■ Work order
The data below is to be copied exactly, line by line.

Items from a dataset

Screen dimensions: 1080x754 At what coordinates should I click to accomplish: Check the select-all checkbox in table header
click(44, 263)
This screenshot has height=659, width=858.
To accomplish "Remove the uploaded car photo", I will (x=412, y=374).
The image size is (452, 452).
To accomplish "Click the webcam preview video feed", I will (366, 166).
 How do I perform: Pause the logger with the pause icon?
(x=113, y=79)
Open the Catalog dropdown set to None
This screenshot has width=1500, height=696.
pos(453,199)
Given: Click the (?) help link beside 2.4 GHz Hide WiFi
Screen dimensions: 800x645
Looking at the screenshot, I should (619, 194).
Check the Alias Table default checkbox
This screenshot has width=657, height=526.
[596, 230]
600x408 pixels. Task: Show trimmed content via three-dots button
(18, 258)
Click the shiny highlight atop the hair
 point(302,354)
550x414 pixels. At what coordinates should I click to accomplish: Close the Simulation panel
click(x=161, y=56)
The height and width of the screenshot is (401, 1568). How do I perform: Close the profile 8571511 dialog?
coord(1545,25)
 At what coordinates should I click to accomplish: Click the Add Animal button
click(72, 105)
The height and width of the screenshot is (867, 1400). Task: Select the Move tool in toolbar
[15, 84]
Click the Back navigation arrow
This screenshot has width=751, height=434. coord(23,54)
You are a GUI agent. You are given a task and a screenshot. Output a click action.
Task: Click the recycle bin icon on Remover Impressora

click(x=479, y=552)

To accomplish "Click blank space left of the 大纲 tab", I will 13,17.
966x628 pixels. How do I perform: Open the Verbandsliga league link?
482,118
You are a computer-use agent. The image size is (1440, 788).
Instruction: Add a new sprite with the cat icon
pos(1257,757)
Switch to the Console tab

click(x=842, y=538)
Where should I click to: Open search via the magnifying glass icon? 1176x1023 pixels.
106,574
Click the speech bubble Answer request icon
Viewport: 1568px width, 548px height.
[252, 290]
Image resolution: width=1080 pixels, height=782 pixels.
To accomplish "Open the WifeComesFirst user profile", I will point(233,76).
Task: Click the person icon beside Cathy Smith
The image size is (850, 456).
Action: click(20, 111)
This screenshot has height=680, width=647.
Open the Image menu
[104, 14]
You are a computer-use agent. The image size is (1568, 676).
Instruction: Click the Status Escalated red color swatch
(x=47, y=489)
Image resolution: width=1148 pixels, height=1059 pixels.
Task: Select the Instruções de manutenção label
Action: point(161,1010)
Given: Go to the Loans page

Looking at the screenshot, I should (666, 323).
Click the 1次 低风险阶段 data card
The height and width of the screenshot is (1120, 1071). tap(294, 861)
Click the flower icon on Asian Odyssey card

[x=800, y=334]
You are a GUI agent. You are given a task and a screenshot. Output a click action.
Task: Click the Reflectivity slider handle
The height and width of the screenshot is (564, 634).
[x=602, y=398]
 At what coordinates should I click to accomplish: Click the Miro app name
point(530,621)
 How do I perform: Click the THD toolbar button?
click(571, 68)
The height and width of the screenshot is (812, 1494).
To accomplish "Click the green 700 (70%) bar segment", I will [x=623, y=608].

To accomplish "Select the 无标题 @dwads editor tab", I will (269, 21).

■ Your solution
Screen dimensions: 1080x754 At what coordinates should I click to accomplish: Check the select-all checkbox in table header
click(44, 263)
This screenshot has height=659, width=858.
To accomplish "Remove the uploaded car photo", I will (x=412, y=374).
The image size is (452, 452).
To accomplish "Click the webcam preview video feed", I will (366, 166).
 How do I perform: Pause the logger with the pause icon?
(x=113, y=79)
Open the Catalog dropdown set to None
This screenshot has width=1500, height=696.
pos(453,199)
Given: Click the (?) help link beside 2.4 GHz Hide WiFi
Screen dimensions: 800x645
Looking at the screenshot, I should (619, 194).
Check the Alias Table default checkbox
This screenshot has width=657, height=526.
[596, 230]
600x408 pixels. Task: Show trimmed content via three-dots button
(18, 258)
Click the shiny highlight atop the hair
 point(302,354)
550x414 pixels. At what coordinates should I click to accomplish: Close the Simulation panel
click(x=161, y=56)
The height and width of the screenshot is (401, 1568). How do I perform: Close the profile 8571511 dialog?
coord(1545,25)
 At what coordinates should I click to accomplish: Click the Add Animal button
click(72, 105)
The height and width of the screenshot is (867, 1400). Task: Select the Move tool in toolbar
[15, 84]
Click the Back navigation arrow
This screenshot has width=751, height=434. coord(23,54)
You are a GUI agent. You are given a task and a screenshot. Output a click action.
Task: Click the recycle bin icon on Remover Impressora

click(x=479, y=552)

To accomplish "Click blank space left of the 大纲 tab", I will 13,17.
966x628 pixels. How do I perform: Open the Verbandsliga league link?
482,118
You are a computer-use agent. The image size is (1440, 788).
Instruction: Add a new sprite with the cat icon
pos(1257,757)
Switch to the Console tab

click(x=842, y=538)
Where should I click to: Open search via the magnifying glass icon? 1176x1023 pixels.
106,574
Click the speech bubble Answer request icon
Viewport: 1568px width, 548px height.
[252, 290]
Image resolution: width=1080 pixels, height=782 pixels.
To accomplish "Open the WifeComesFirst user profile", I will point(233,76).
Task: Click the person icon beside Cathy Smith
The image size is (850, 456).
Action: click(20, 111)
This screenshot has height=680, width=647.
Open the Image menu
[104, 14]
You are a computer-use agent. The image size is (1568, 676).
Instruction: Click the Status Escalated red color swatch
(x=47, y=489)
Image resolution: width=1148 pixels, height=1059 pixels.
Task: Select the Instruções de manutenção label
Action: point(161,1010)
Given: Go to the Loans page

Looking at the screenshot, I should (666, 323).
Click the 1次 低风险阶段 data card
The height and width of the screenshot is (1120, 1071). tap(294, 861)
Click the flower icon on Asian Odyssey card

[x=800, y=334]
You are a GUI agent. You are given a task and a screenshot. Output a click action.
Task: Click the Reflectivity slider handle
The height and width of the screenshot is (564, 634).
[x=602, y=398]
 At what coordinates should I click to accomplish: Click the Miro app name
point(530,621)
 How do I perform: Click the THD toolbar button?
click(571, 68)
The height and width of the screenshot is (812, 1494).
To accomplish "Click the green 700 (70%) bar segment", I will [x=623, y=608].

To accomplish "Select the 无标题 @dwads editor tab", I will (269, 21).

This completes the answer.